20 September 2001 | Robin Parker
An e-procurement system for the public sector in Scotland has been delayed because the Scottish Executive wants more details on the final two bidders.
The executive was to launch the system at a public procurement in Scotland conference in Edinburgh last week. But Ian Burdon, e-commerce director of the executive's procurement and social services division, said: "It's a complex project and there are further questions to be answered by the bidders."
The system, in the planning stages since May last year, is expected eventually to be used by more than 70 public-sector bodies including councils, Scottish government offices and educational institutions. The executive's annual procurement budget is around £5 billion.

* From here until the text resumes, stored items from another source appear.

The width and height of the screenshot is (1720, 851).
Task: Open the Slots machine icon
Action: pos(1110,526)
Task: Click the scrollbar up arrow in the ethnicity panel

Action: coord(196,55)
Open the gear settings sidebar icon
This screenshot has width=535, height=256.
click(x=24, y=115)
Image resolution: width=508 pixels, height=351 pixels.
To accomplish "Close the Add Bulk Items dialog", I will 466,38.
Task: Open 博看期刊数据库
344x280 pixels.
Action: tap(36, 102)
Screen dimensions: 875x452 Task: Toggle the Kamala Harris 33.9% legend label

Burdon said a new start date has not been announced. But Peter Collings, principal financial officer at the Scottish Executive, told SM that he expected the system to be introduced by early 2002.
The executive received more than 100 expressions of interest from software vendors after the tender notice was published last August, but more than two-thirds did not stand up to scrutiny. A date has yet to be set for the contract, which will be awarded either to IBM's Ariba Buyer-based system or a solution from consultancy Cap Gemini Ernst & Young.

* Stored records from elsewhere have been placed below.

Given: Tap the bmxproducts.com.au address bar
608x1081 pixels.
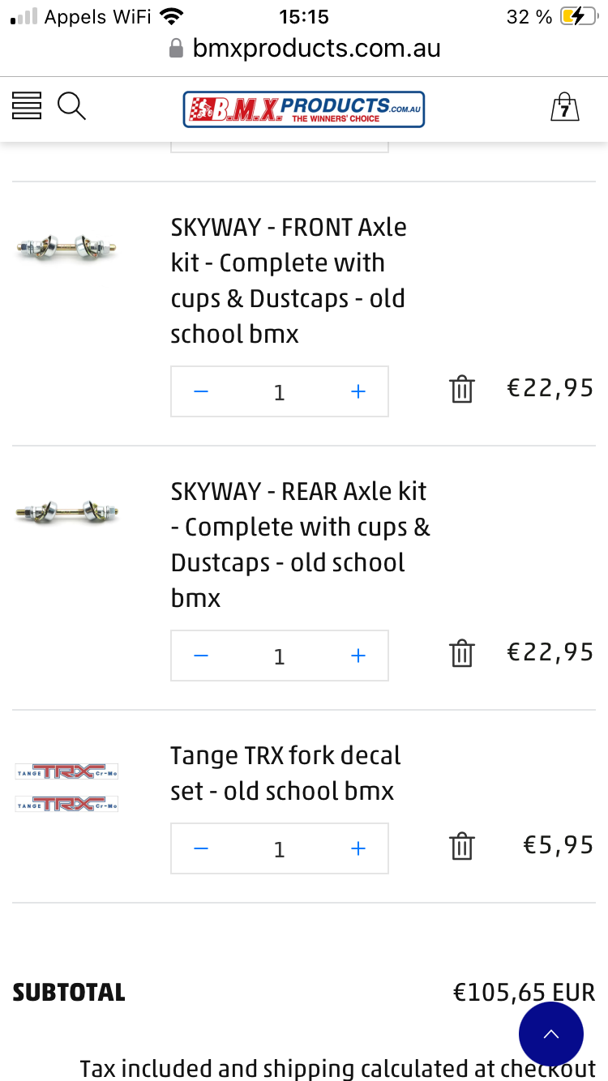Looking at the screenshot, I should pos(316,49).
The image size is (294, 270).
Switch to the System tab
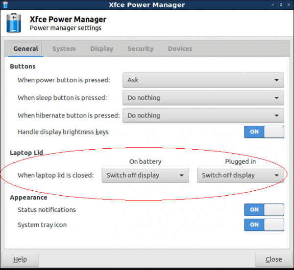click(x=64, y=49)
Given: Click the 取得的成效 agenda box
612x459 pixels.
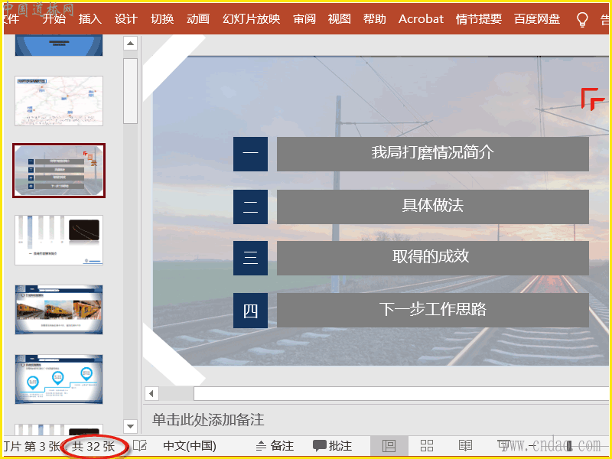Looking at the screenshot, I should point(432,258).
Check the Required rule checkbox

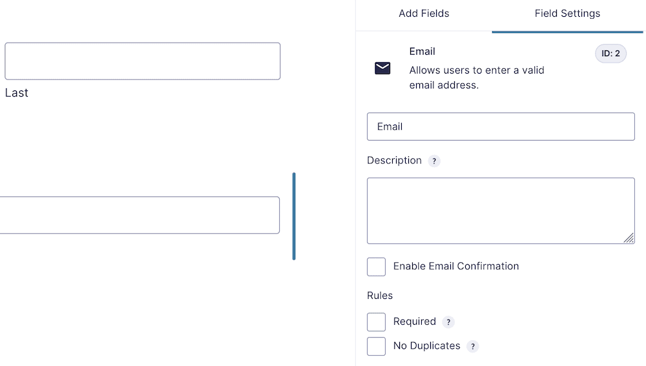pos(376,322)
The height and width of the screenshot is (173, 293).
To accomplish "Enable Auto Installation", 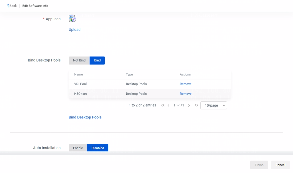I will pos(78,148).
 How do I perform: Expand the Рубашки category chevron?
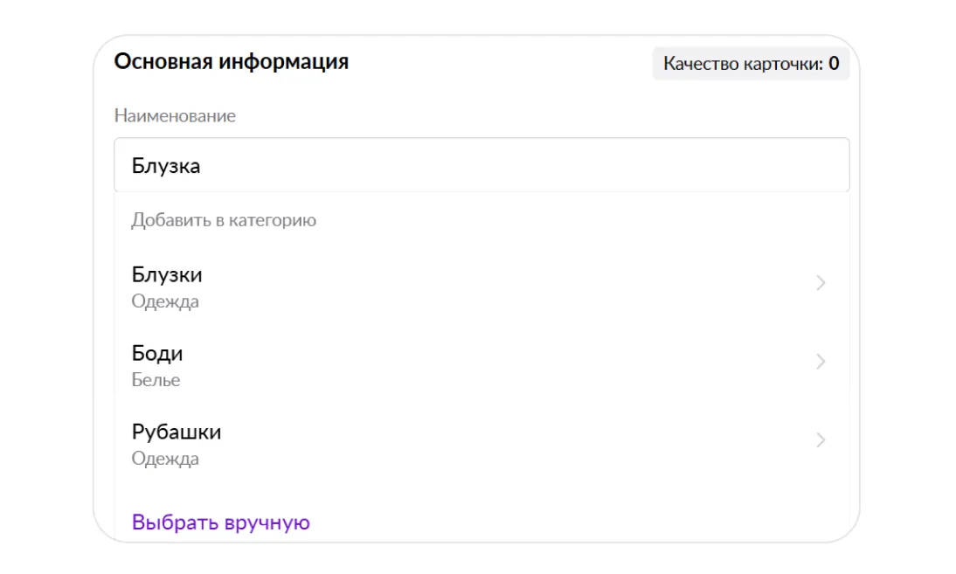point(820,440)
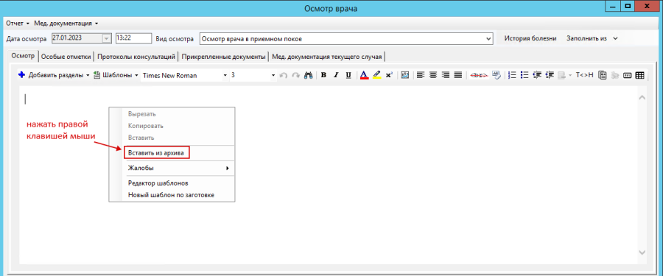The width and height of the screenshot is (663, 276).
Task: Toggle bold formatting
Action: [x=323, y=76]
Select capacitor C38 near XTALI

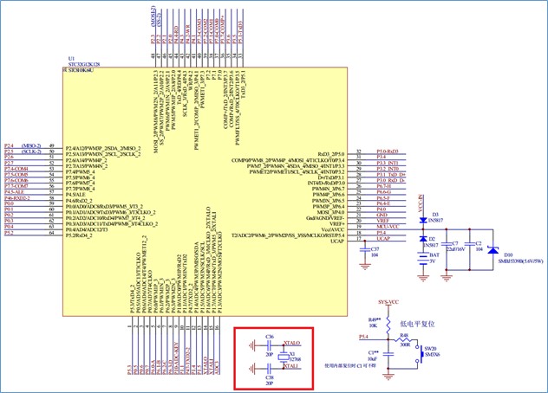point(269,367)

"Too often, bidders' sales teams neglected to consult their technical colleagues about what we wanted," Burton told delegates. "Their research and analysis was often carried out without consulting buyers."
Steve Murray, e-commerce director of the executive's IT division, said that in contrast to the Office of Government Commerce's UK e-procurement pilot for central government purchasing, Scotland's challenge lay in meeting procurement needs across the entire public sector.
"We don't know how many organisations will take on the system," he told delegates. "But it needs to be flexible enough to meet the needs of agencies and suppliers large and small."